Sevgili arkadaşım Ahmet Selçuk Sert, Ulaştırma ve Altyapı Bakanlığı Deniz ve İçsular Düzenleme Genel Müdürlüğü görevinde bulunuyor. Ulaştırma ve Altyapı Bakanı Cahit Turhan'ın görevlendirmesiyle bu koltuğa oturan Ahmet Selçuk Sert, gemi acenteliği yapan şirketlere, kılavuzluk ve römorkör hizmetleri lisansı verilmesinin önünü açan meşhur yönetmelik değişikliğine imza atan isim olarak öne çıkıyor.
1960 doğumlu Ahmet Selçuk Sert'i yaklaşık 15 yıldır tanırım. İstanbul Teknik Üniversitesi Gemi İnşaatı ve Gemi Makineleri Mühendisliği bölümü mezunu olan Ahmet Selçuk Sert'in denizcilik sektöründeki şöhreti, Ulaştırma Bakanlığı İzmir Bölge Müdürlüğü yaptığı dönemde, mütekabiliyet esasları çerçevesinde, İtalya Bayraklı gemilerin İzmir limanlarında tutuklanmasıyla ortaya çıktı.
İnsani ilişkileri çok iyi olan Ahmet Selçuk Sert'in bugüne kadar hiç bir falsosunu görmedim ve şahit olmadım.
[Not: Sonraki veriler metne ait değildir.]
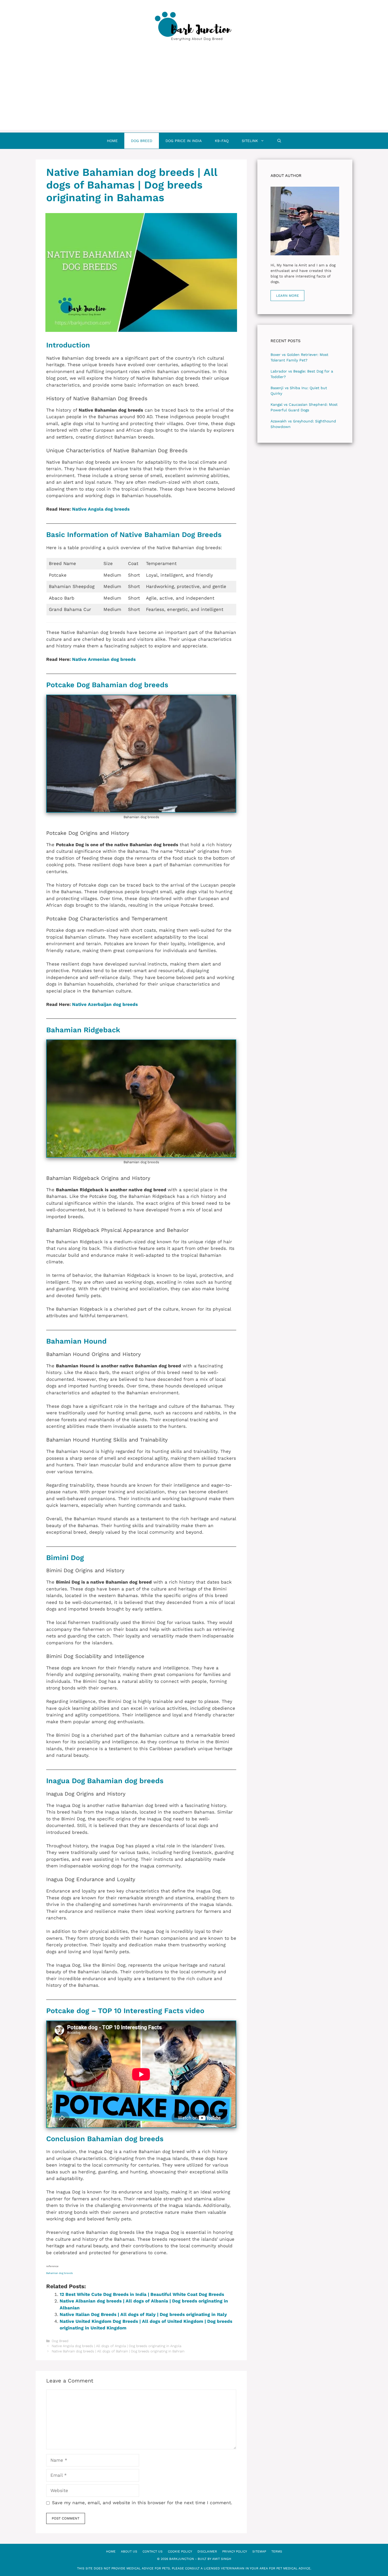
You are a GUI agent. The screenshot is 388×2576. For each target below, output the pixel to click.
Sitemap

Aksine; Ulaştırma, Denizcilik ve Haberleşme Bakanlığı Müsteşar Yardımcılığı yaptığı dönemde, içinde rüşvet alan bürokratların olduğu kirli bir yapının ortaya çıkmasına katkı sağladığını biliyorum.
Kendisi çok iyi hatırlar. Mayıs-2017 tarihinde dönemin Ulaştırma, Denizcilik ve Haberleşme Bakanı Ahmet Arslan'in Cumhurbaşkanı Erdoğan ile birlikte Çin gezisine katıldığı haftaya denk gelen günlerde, bir yatırımcıdan 50 milyon TL'ye yakın rüşvet isteyen isimleri, bizzat kendisine bildirdim.
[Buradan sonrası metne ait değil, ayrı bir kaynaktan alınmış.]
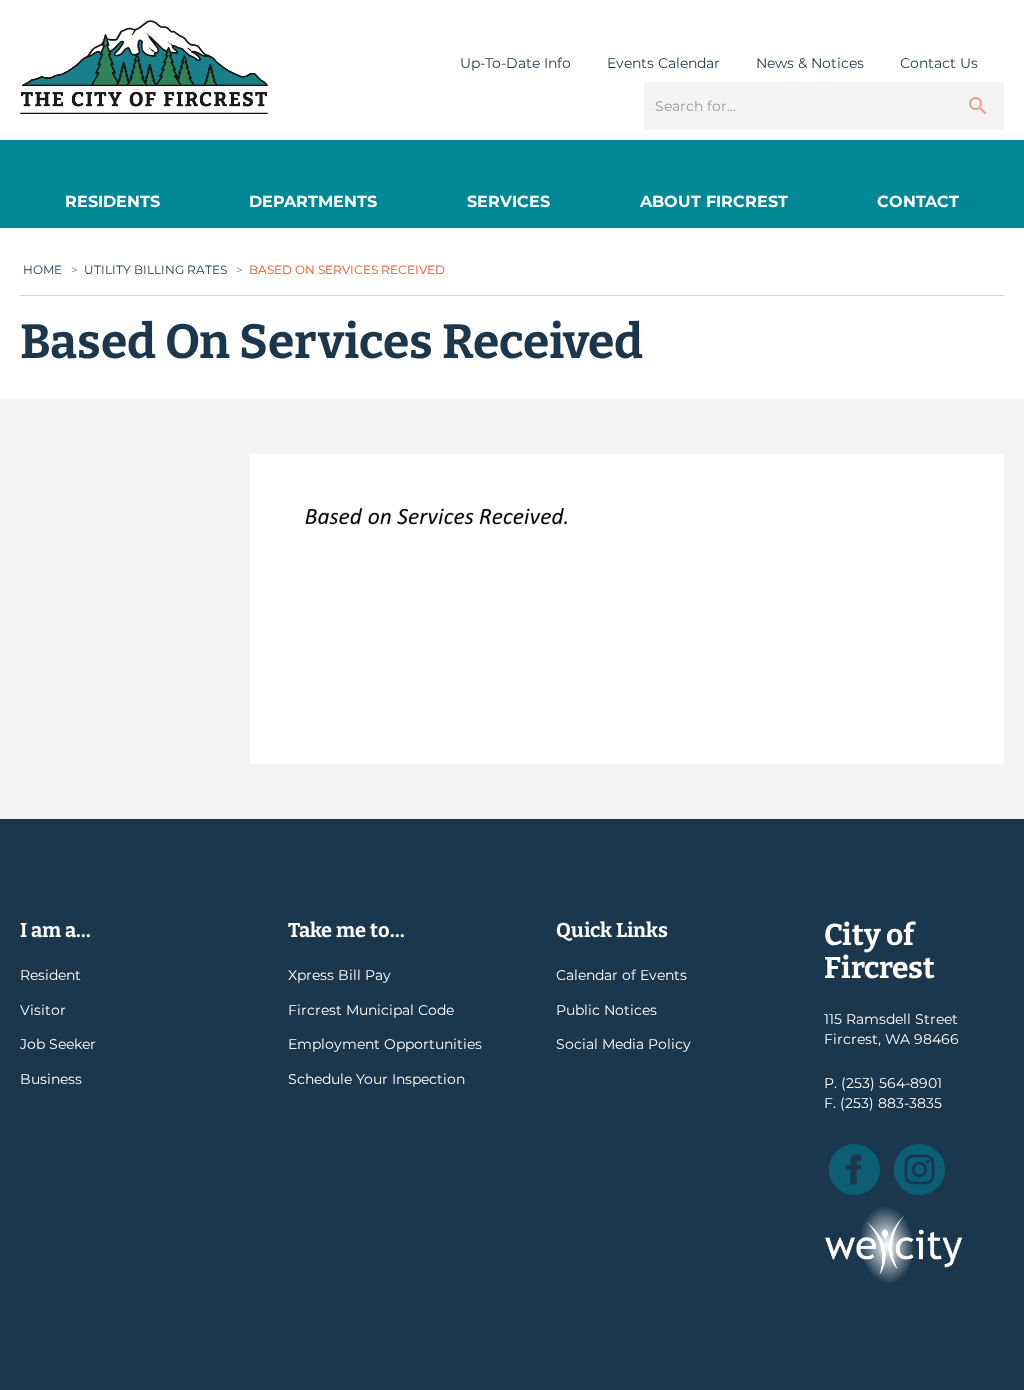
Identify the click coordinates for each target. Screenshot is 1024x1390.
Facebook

O hafta, IMO toplantısı için Londra'da olduğumdan, bu bilgiyi WhatsApp üzerinden mesaj olarak kendisine gönderdim. Ahmet Selçuk Sert ise bu olayı haberleştirmememi, bizzat bu yapıyı Ulaştırma, Denizcilik ve Haberleşme Bakanı Ahmet Arslan'a bildireceğini, bakan beyin Çin gezisinden geldikten sonra bu sorunun çözeceklerini söyledi.
Ahmet Arslan'ın altında görev yapan üst düzey bir bürokratının da karıştığı bu rüşvet olayından zarar göreceği malumunuzdur. Onun için Londra'dan geldikten bir kaç gün sonra, kendisinden rüşvet istenen yatırımcıyla Ahmet Selçuk Sert'i İstanbul Liman Başkanlığı'nda bir araya getirdim. Bu ahlaksız işlemleri detayları ile muhatapları tarafından kendisine anlatıldı. İlerleyen günlerde Ahmet Selçuk Sert'in girişimleriyle, Ulaştırma, Denizcilik ve Haberleşme Bakanı Ahmet Arslan ile kendisinden rüşvet istenen yatırımcı, bakanlıkta bir araya geldi ve içinde bakanlık bürokratlarının da olduğu bu ahlaksız yapının oyunu, tümden bozuldu.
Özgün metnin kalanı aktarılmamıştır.